Background: The CHAVI002 study was designed to characterize immune responses, particularly HIV-specific T-cell responses, amongst 2 cohorts of HIV-exposed seronegative (HESN) individuals. The absence of a clear definition of HESNs has impaired comparison of research within and between such cohorts. This report describes two distinct HESN cohorts and attempts to quantify HIV exposure using a 'HIV risk index' (RI) model.

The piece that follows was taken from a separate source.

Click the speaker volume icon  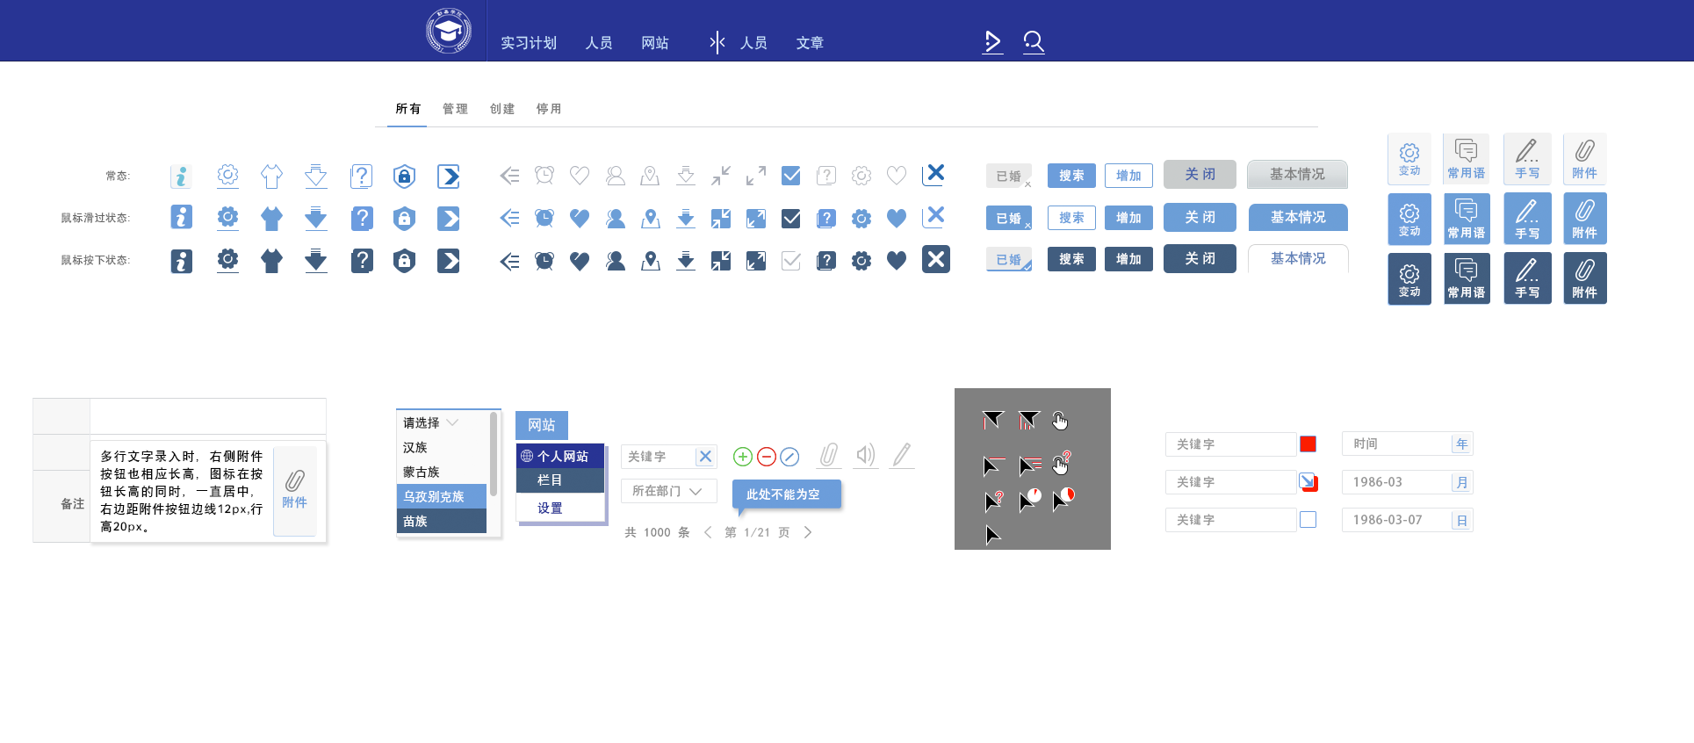coord(865,455)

Methods: HIV serodiscordant couples (UK; 24, Uganda; 72) and HIV unexposed seronegative (HUSN) controls (UK; 14, Uganda; 26 couples, 3 individuals) completed sexual behavior questionnaires every 3 months over a 9 month period. The two cohorts were heterogeneous, with most HESNs in the UK men who have sex with men (MSM), while all HESNs in Uganda were in heterosexual relationships. Concordance of responses between partners was determined. Each participant's sexual behavior score (SBS) was estimated based on the number and type of unprotected sex acts carried out in defined time periods. Independent HIV acquisition risk factors (partner plasma viral load, STIs, male circumcision, pregnancy) were integrated with the SBS, generating a RI for each HESN.
Results: 96 HIV serodiscordant couples completed 929 SBQs. SBSs remained relatively stable amongst the UK cohort, whilst decreasing from Visit 1 to 2 in the Ugandan cohort. Compared to the Ugandan cohort, SBSs and RIs in the UK cohort were lower at visit 1, and generally higher at later visits. Differences between the cohorts, with lower rates of ART use in Uganda and higher risk per-act sex in the UK, had major impacts on the SBSs and RIs of each cohort. There was one HIV transmission event in the UK cohort.
Conclusions: Employment of a risk quantification model facilitated quantification and comparison of HIV acquisition risk across two disparate HIV serodiscordant couple cohorts.